嵌套生物医学事件的条件概率联合提取：基于神经网络的统一提取框架设计

Conditional Probability Joint Extraction of Nested Biomedical Events: Design of a Unified Extraction Framework Based on Neural Networks.

作者信息

Wang Yan, Wang Jian, Lu Huiyi, Xu Bing, Zhang Yijia, Banbhrani Santosh Kumar, Lin Hongfei

机构信息

School of Computer Science and Technology, Dalian University of Technology, Dalian, China.

Department of Pharmacy, The Second Affiliated Hospital of Dalian Medical University, Dalian, China.

出版信息

JMIR Med Inform. 2022 Jun 7;10(6):e37804. doi: 10.2196/37804.

DOI:10.2196/37804

PMID:35671070

原文链接:https://pmc.ncbi.nlm.nih.gov/articles/PMC9214613/

Abstract

BACKGROUND

Event extraction is essential for natural language processing. In the biomedical field, the nested event phenomenon (event A as a participating role of event B) makes extracting this event more difficult than extracting a single event. Therefore, the performance of nested biomedical events is always underwhelming. In addition, previous works relied on a pipeline to build an event extraction model, which ignored the dependence between trigger recognition and event argument detection tasks and produced significant cascading errors.

OBJECTIVE

This study aims to design a unified framework to jointly train biomedical event triggers and arguments and improve the performance of extracting nested biomedical events.

METHODS

We proposed an end-to-end joint extraction model that considers the probability distribution of triggers to alleviate cascading errors. Moreover, we integrated the syntactic structure into an attention-based gate graph convolutional network to capture potential interrelations between triggers and related entities, which improved the performance of extracting nested biomedical events.
☆ ☆ ☆ ☆ ☆
练习题组 →
1. 根据研读文本，该论文发表于哪一期刊？
2. 请将研读文本中以含有“Event extraction is”的词语开头、至“significant cascading errors.”结束的部分原样照录。
下列记录属于独立材料，与研读文本并无关联。

数据集条目
☆ ☆ ☆ ☆ ☆
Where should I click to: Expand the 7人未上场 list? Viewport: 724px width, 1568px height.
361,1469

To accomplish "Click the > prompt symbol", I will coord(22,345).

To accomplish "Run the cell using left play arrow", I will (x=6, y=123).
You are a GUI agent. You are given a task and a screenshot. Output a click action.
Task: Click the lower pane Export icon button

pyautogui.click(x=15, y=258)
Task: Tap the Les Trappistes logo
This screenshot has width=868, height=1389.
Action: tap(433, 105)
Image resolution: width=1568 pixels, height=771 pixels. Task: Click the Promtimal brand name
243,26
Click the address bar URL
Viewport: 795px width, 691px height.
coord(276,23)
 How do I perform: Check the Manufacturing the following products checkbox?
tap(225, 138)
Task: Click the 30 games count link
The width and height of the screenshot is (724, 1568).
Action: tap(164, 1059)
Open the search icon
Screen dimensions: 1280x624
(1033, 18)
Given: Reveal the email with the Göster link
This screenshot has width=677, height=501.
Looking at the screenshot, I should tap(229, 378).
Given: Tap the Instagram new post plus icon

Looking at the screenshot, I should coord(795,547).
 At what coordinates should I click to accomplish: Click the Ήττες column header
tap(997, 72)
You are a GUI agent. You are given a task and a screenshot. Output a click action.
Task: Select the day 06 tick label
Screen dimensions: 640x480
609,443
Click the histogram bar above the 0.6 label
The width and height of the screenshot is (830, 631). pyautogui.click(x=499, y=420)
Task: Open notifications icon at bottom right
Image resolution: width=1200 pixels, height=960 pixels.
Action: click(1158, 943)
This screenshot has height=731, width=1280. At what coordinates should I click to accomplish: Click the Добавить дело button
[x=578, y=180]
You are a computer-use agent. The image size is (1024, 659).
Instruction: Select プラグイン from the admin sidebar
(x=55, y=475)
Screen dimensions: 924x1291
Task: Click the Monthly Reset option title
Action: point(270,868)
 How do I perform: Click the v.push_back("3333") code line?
☆ ☆ ☆ ☆ ☆
习题解答 →
1. JMIR Med Inform。

2.
Event extraction is essential for natural language processing. In the biomedical field, the nested event phenomenon (event A as a participating role of event B) makes extracting this event more difficult than extracting a single event. Therefore, the performance of nested biomedical events is always underwhelming. In addition, previous works relied on a pipeline to build an event extraction model, which ignored the dependence between trigger recognition and event argument detection tasks and produced significant cascading errors.